I would also expect highly theoretical work such as MIRI’s research on the foundations of agency and John Wentworth’s theory of natural abstractions to be useful for aligning an arbitrarily powerful system, provided that these theories have become sufficiently refined by the time we need them. In general, if one buys the argument of Rich Sutton’s “The Bitter Lesson”, it seems preferable to do safety research on simpler AI models and methods that look like they might generalize better (again, conditional on that it’s possible to make progress on the problem quickly enough). Here, Dan Hendrycks and Thomas Woodside give a related overview of the dynamic of creative destruction of old methods in machine learning.

Counterargument 5: AI safety must have become an established field by the time AGI is closer

Hendrycks and Woodside write in their Pragmatic AI Safety sequence:

“Imagine you’re in the late 2000s and care about AI safety. It is very difficult to imagine that you could have developed any techniques or algorithms which would transfer to the present day. However, it might have been possible to develop datasets that would be used far into the future or amass safety researchers which could enable more safety research in the future. For instance, if more people had been focused on safety in 2009, we would likely have many more professors working on it in 2022, which would allow more students to be recruited to work on safety. In general, research ecosystems, safety culture, and datasets survive tsunamis.”

Even if we’re pretty clueless about the best directions of research right now, it’s essential that we have a fully functioning field of AI safety and an industry prioritizing a safety-first culture ready by the time we get dangerously close to building an AGI. Since we don’t know when we’ll hit that point of extreme danger, it’s better to start getting ready now. Currently, we don’t have enough people working on AI safety, as argued in counterargument 2, and, even though commercial incentives might make it impossible to make safety the principal concern in the field, safety culture can also certainly be improved.

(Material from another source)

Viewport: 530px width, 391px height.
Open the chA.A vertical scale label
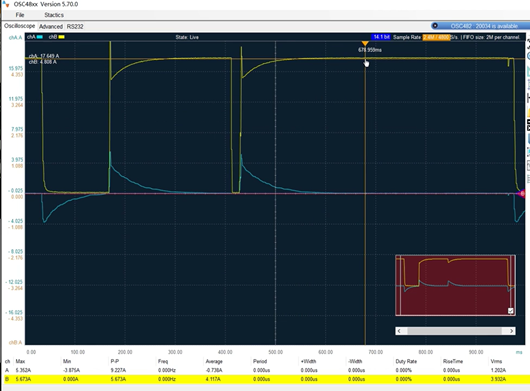[x=15, y=37]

Counterargument 6: Some less capable systems also require safety work

A system doesn’t need to have human-level intelligence to require alignment work. Even if building an AGI system takes a lot longer than expected, safety research can still be useful for improving narrower models. For example, the more we give important decisions concerning policy or our everyday lives to narrow AI systems, the bigger our need to interpret the way they make decisions. This can both help us spot algorithmic bias and get a better overview of the AI system’s considerations behind making some decision. In this way, interpretability research can both help with AGI alignment and with making narrower systems safer and more useful.

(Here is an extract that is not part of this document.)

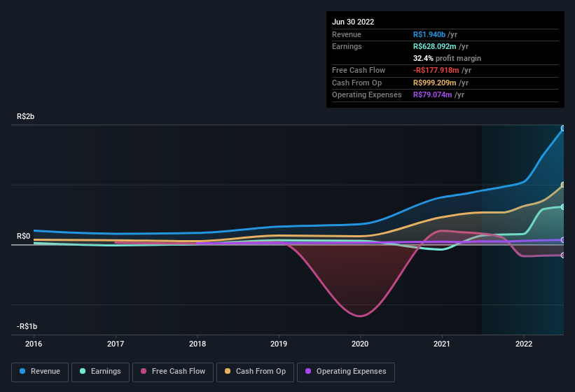The height and width of the screenshot is (392, 575).
Task: Click the pink Free Cash Flow dot
Action: (144, 372)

I also think that there’s a lot of policy work required to make narrow AIs safe. For example, given the way autonomous weapons can lower the costs of going into wars, good policies around their use are probably vital for keeping the trend of yearly decrease in the number of wars going. And there are probably many other ways alignment work can contribute to making narrow AI systems better that don’t come to my mind at the moment. Sure, none of the problems mentioned under this argument are existential risks, but preventing a single war through successful policies would already save thousands of lives.